Share your Rogerian Argument field test. Proceed in this order:
1. First, what was the occasion of the disagreement (context, background)?
2. Second, describe how you employed these four steps of Rogerian argument with your “adversary” (I prefer the term “partner”). Again, here are the steps you must follow during your conversation with the person:
a. Summarize the grievance between you and your partner.
b. State your partner’s position. Make sure he or she agrees that you’ve stated correctly his/her position.
c. Grant the validity of his or her position.
d. Show how his or her position will be improved if he or she also accepts your position.
3. Finally, how did your partner in the discussion respond? Was the grievance resolved, stayed same, escalated?
For full points, follow the directions above and write clear, grammatically correct sentences, and then reply meaningfully to at least two classmates
Learning outcomes: Demonstrate ability to apply critical thinking and analysis. Use effective communication and interpersonal skills.

Do this »
Copy out the Rogerian argument assignment above word for word, from start to finish.

Data shown »
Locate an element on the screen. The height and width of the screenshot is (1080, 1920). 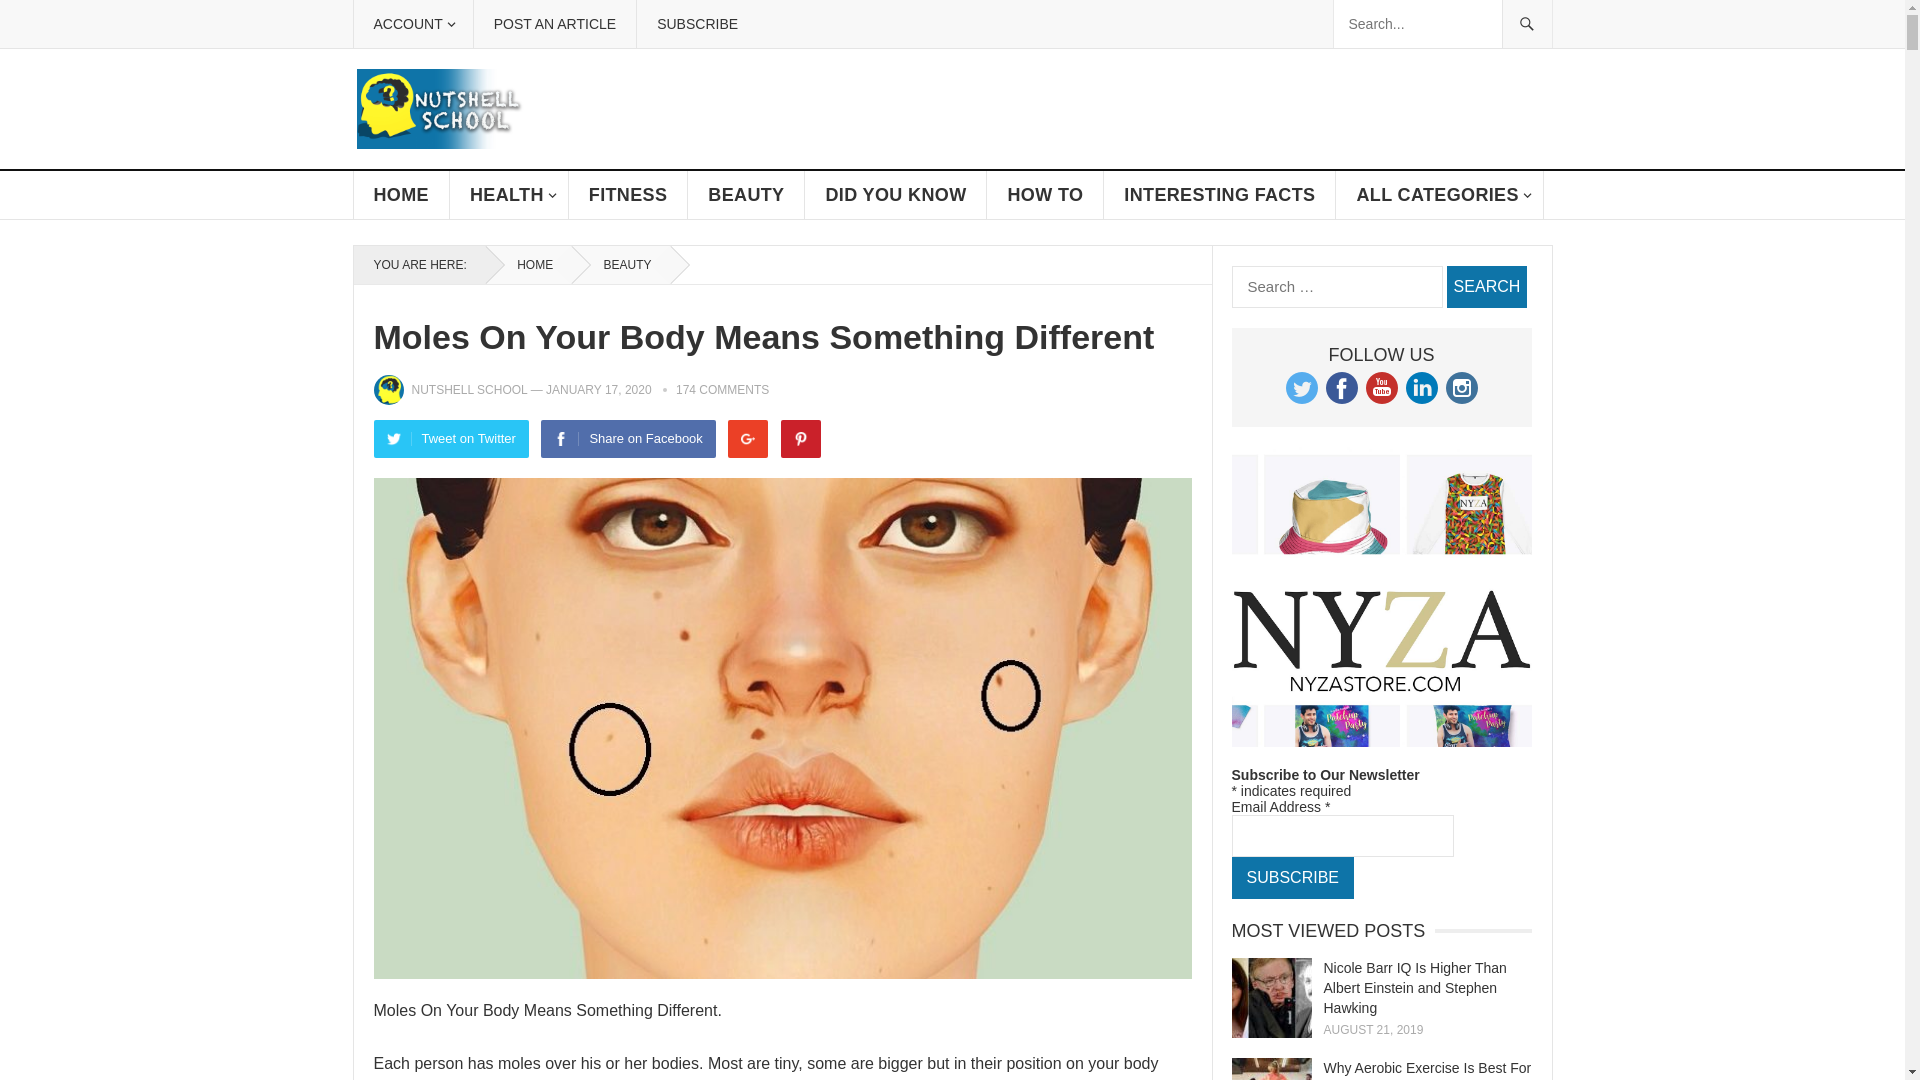
Subscribe is located at coordinates (1292, 878).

Completed task »
Share your Rogerian Argument field test. Proceed in this order:
1. First, what was the occasion of the disagreement (context, background)?
2. Second, describe how you employed these four steps of Rogerian argument with your “adversary” (I prefer the term “partner”). Again, here are the steps you must follow during your conversation with the person:
a. Summarize the grievance between you and your partner.
b. State your partner’s position. Make sure he or she agrees that you’ve stated correctly his/her position.
c. Grant the validity of his or her position.
d. Show how his or her position will be improved if he or she also accepts your position.
3. Finally, how did your partner in the discussion respond? Was the grievance resolved, stayed same, escalated?
For full points, follow the directions above and write clear, grammatically correct sentences, and then reply meaningfully to at least two classmates
Learning outcomes: Demonstrate ability to apply critical thinking and analysis. Use effective communication and interpersonal skills.